Evaluating the performance of merger simulation using different demand systems: Evidence from the Argentinian beer market
Editor’s note: This post is part of a series showcasing Barcelona School of Economics master projects. The project is a required component of all BSE Master’s programs.
This research arises in a context of strong debate on the effectiveness of merger control and how competition authorities assess the potential anticompetitive effects of mergers. In order to contribute to the discussion, we apply merger simulation –the most sophisticated and often used tool to assess unilateral effects– to predict the post-merger prices of the AB InBev / SAB-Miller merger in Argentina.
The basic idea of merger simulation is to simulate post-merger equilibrium from estimated structural parameters of the demand and supply equations. Assuming that firms compete a la Bertrand, we use different discrete choice demand systems –Logit, Nested Logit and Random Coefficients Logit models– in order to test how sensible the predictions are to changes in demand specification. Then, to get a measure of the precision of the method we compare these predictions with actual post-merger prices.
Finally, to conclude, we point out the importance of post-merger evaluation of merger simulation methods applied in complex cases, as well as the advantages and limitations of using these type of demand models.
Merger simulations yield mixed conclusions on the use of different demand models. The Logit model is ex-ante considered inappropriate because of its restrictive pattern of substitution, however it performed better than expected. Its predictions on average were close to the predictions of the Random Coefficients Logit model, which should yield the most realistic and precise estimates. Conversely, the Nested Logit model largely overestimated the post-merger prices. However, the poor performance is mainly motivated by the nests configuration: the swap of brands generates almost two close to monopoly positions in the standard and low-end segment for AB InBev and CCU, respectively. This issue, added to the high correlation of preferences for products in the same nest, generates enhanced price effects.
Regarding the substitution patterns, the Logit, Nested Logit and Random Coefficients Logit models yielded different results. The own-price elasticities are similar for the Logit and Nested Logit model, however for the Random Coefficients Logit model they are more almost tripled. This is likely driven by the estimated larger price coefficient as well as the standard deviations of the product characteristics. As expected, by construction the Random Coefficients Logit model yielded the most realistic cross-price elasticities.
Our question on how does the different discrete choice demand models affects merger simulation –and, by extension, their policy implications– is hard to be answered. For the AB InBev / SAB-Miller merger the Logit and Random Coefficients Logit model predict almost zero changes in prices. Conversely, according to the Nested Logit, both scenarios were equally harmful to consumers in terms of their unilateral effects. However, as mentioned above, given the particular post-merger nests configuration, evaluating this model solely by the precision of its predictions might be misleading. We cannot discard to have better predictions under different conditions.

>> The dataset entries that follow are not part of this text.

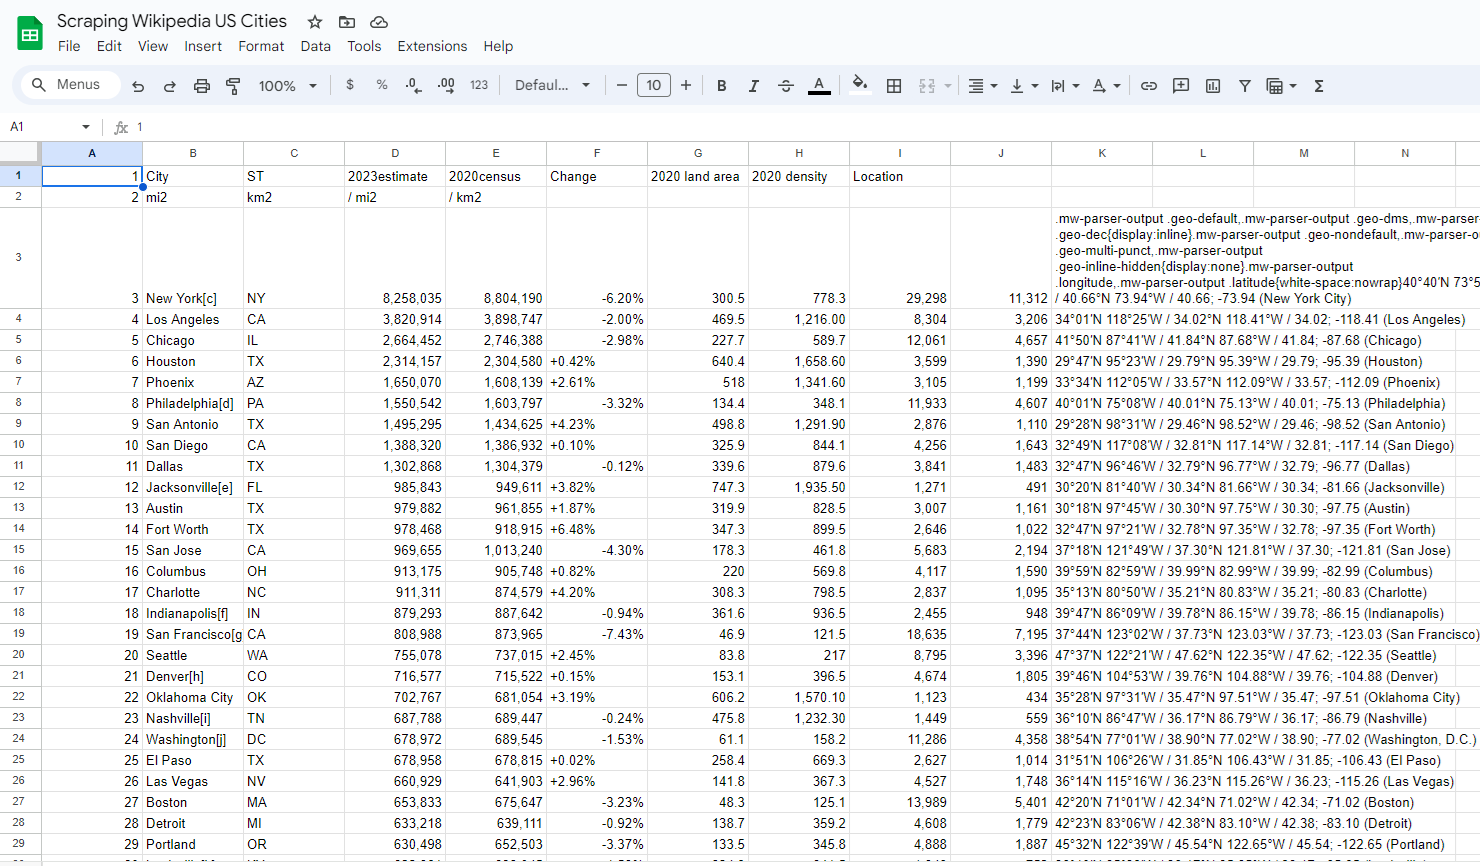1480x866 pixels.
Task: Insert a link using chain icon
Action: click(1149, 86)
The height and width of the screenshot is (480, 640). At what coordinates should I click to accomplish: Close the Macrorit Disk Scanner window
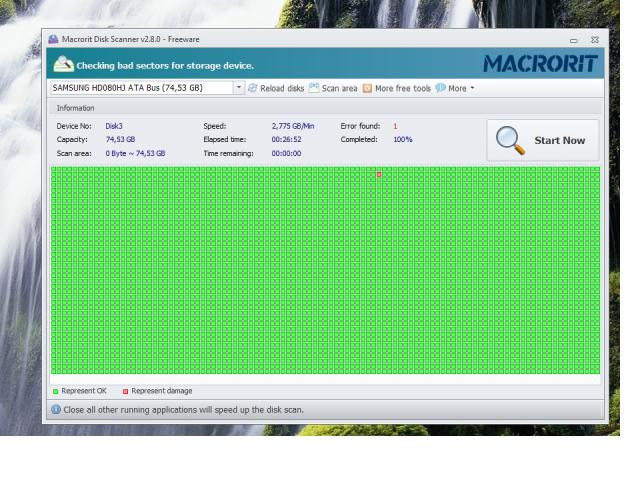point(594,40)

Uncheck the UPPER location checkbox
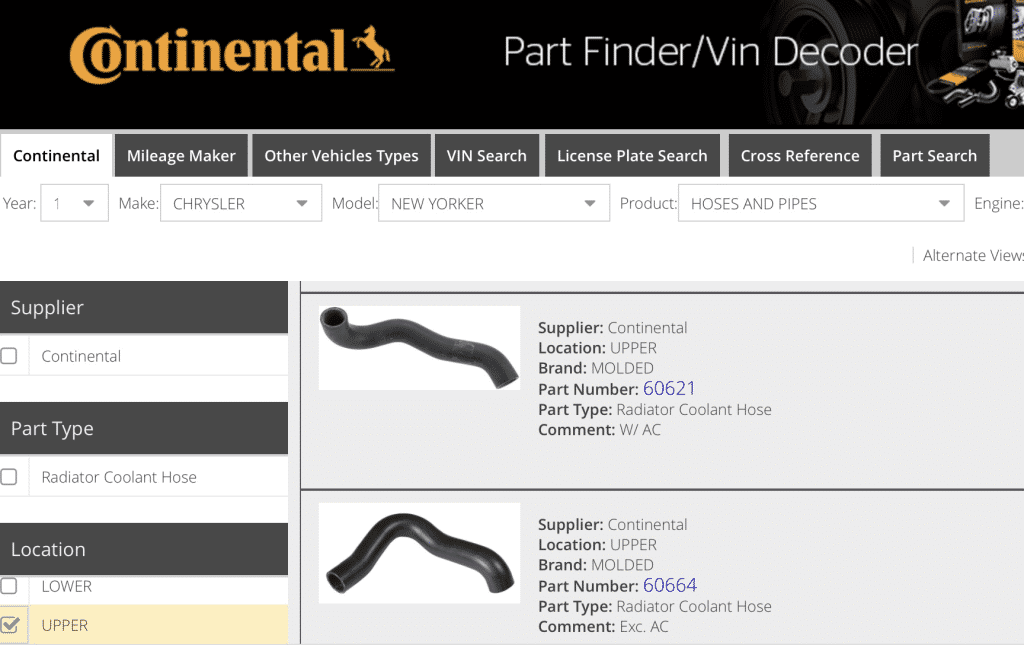pyautogui.click(x=10, y=625)
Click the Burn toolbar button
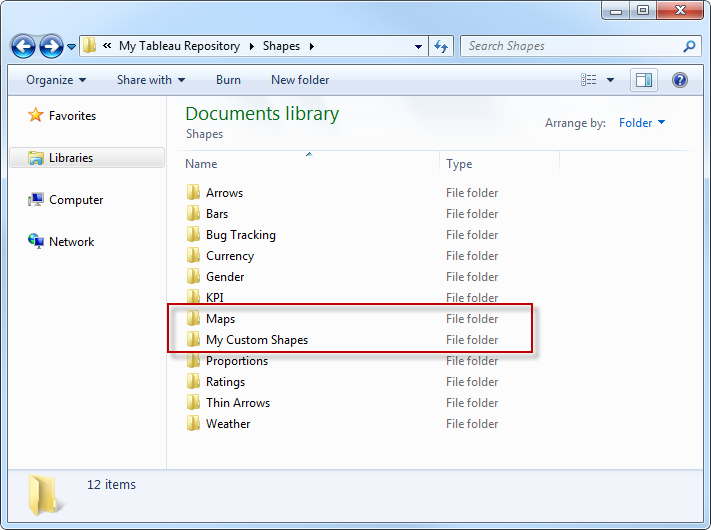711x530 pixels. point(228,80)
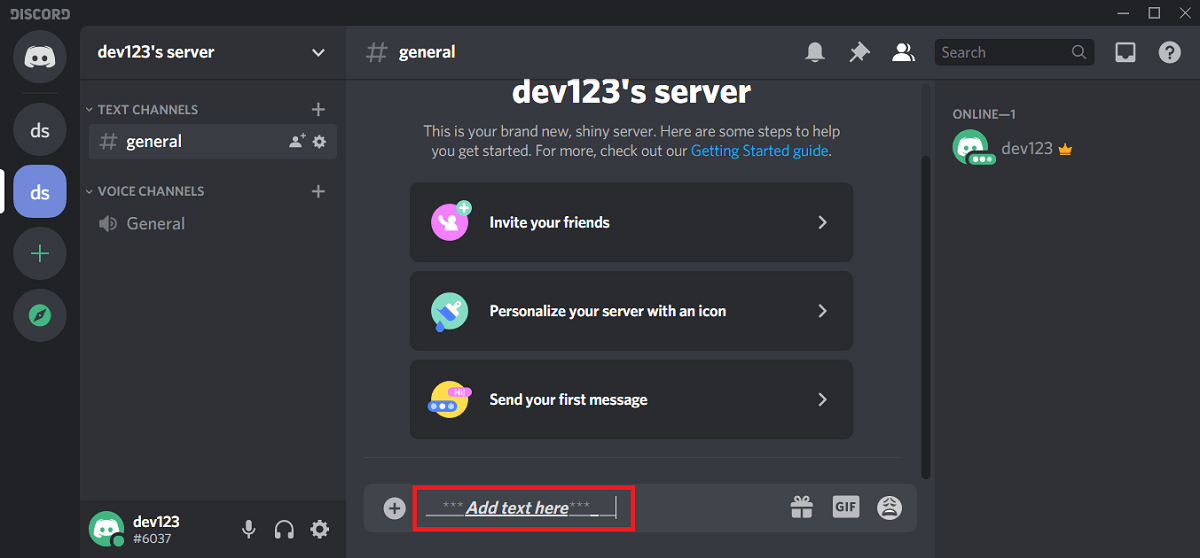Viewport: 1200px width, 558px height.
Task: Open dev123's server dropdown menu
Action: click(x=318, y=53)
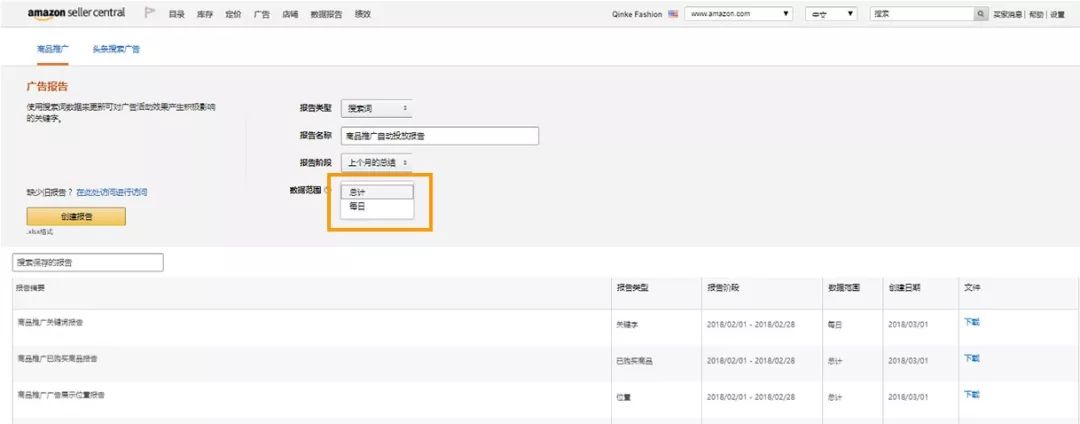1080x424 pixels.
Task: Open the 数据报告 menu
Action: point(326,14)
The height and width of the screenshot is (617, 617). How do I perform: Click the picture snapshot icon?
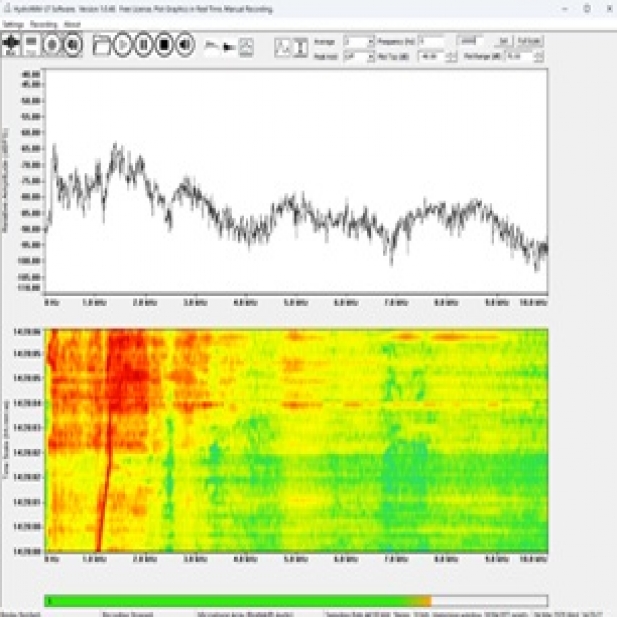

As a concluding remark, we must acknowledge the virtues and limitations of merger simulation. Merger simulation is a useful tool for competition policy as it gives us the possibility to analyze different types of hypothetical scenarios –like approving the merger, or imposing conditions or directly blocking the operation–. However, we must take into account that it is still a static analysis framework. By focusing only on the current pre-merger market information, merger simulation does not consider dynamic factors such as product repositioning, entry and exit, or other external shocks.